(Saved data entries)
☆ ☆ ☆

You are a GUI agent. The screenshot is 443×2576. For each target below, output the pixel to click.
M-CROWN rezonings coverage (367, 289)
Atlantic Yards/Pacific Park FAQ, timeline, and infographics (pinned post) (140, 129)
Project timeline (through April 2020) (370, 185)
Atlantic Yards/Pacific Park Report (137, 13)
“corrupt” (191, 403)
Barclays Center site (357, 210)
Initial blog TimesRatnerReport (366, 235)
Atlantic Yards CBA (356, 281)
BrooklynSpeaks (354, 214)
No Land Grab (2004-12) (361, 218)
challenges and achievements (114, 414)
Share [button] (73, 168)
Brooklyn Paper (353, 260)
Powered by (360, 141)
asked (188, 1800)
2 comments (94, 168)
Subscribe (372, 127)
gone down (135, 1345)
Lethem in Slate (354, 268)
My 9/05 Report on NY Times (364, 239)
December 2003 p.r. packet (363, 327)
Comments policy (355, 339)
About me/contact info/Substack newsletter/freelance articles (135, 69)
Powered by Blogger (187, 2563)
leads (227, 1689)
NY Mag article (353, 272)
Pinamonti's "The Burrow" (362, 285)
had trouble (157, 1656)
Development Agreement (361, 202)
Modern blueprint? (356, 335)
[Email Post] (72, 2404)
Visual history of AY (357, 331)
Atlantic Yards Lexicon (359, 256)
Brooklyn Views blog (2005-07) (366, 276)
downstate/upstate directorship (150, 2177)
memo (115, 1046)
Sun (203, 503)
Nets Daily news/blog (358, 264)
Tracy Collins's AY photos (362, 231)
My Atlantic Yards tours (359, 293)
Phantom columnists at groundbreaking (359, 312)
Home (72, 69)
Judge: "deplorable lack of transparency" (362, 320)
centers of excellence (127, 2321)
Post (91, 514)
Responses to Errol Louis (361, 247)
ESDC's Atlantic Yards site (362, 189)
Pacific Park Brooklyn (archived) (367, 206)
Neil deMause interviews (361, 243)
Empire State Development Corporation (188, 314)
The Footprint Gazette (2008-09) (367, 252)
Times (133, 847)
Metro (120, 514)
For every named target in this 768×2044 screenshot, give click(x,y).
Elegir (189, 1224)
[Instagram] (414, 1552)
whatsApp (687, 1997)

☆ ☆ ☆

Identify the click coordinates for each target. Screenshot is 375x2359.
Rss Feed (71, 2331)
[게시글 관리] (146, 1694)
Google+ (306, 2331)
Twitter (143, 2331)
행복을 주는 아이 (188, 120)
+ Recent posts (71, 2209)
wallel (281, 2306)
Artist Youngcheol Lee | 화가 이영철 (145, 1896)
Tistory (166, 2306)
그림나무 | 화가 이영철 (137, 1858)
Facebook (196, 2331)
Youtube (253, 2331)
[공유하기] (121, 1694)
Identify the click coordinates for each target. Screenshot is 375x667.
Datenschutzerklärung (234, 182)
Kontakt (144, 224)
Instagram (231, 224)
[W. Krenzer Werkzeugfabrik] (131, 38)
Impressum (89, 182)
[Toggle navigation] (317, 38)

☆ ☆ ☆

* Description of the task
Please write out, exactly as they appear above, only the lines in the stretch from the line with "Initial blog TimesRatnerReport (366, 235)" through the line with "whatsApp (687, 1997)".

* Answer to the exercise
Initial blog TimesRatnerReport (366, 235)
Atlantic Yards CBA (356, 281)
BrooklynSpeaks (354, 214)
No Land Grab (2004-12) (361, 218)
challenges and achievements (114, 414)
Share [button] (73, 168)
Brooklyn Paper (353, 260)
Powered by (360, 141)
asked (188, 1800)
2 comments (94, 168)
Subscribe (372, 127)
gone down (135, 1345)
Lethem in Slate (354, 268)
My 9/05 Report on NY Times (364, 239)
December 2003 p.r. packet (363, 327)
Comments policy (355, 339)
About me/contact info/Substack newsletter/freelance articles (135, 69)
Powered by Blogger (187, 2563)
leads (227, 1689)
NY Mag article (353, 272)
Pinamonti's "The Burrow" (362, 285)
had trouble (157, 1656)
Development Agreement (361, 202)
Modern blueprint? (356, 335)
[Email Post] (72, 2404)
Visual history of AY (357, 331)
Atlantic Yards Lexicon (359, 256)
Brooklyn Views blog (2005-07) (366, 276)
downstate/upstate directorship (150, 2177)
memo (115, 1046)
Sun (203, 503)
Nets Daily news/blog (358, 264)
Tracy Collins's AY photos (362, 231)
My Atlantic Yards tours (359, 293)
Phantom columnists at groundbreaking (359, 312)
Home (72, 69)
Judge: "deplorable lack of transparency" (362, 320)
centers of excellence (127, 2321)
Post (91, 514)
Responses to Errol Louis (361, 247)
ESDC's Atlantic Yards site (362, 189)
Pacific Park Brooklyn (archived) (367, 206)
Neil deMause interviews (361, 243)
Empire State Development Corporation (188, 314)
The Footprint Gazette (2008-09) (367, 252)
Times (133, 847)
Metro (120, 514)
For every named target in this 768×2044 screenshot, give click(x,y).
Elegir (189, 1224)
[Instagram] (414, 1552)
whatsApp (687, 1997)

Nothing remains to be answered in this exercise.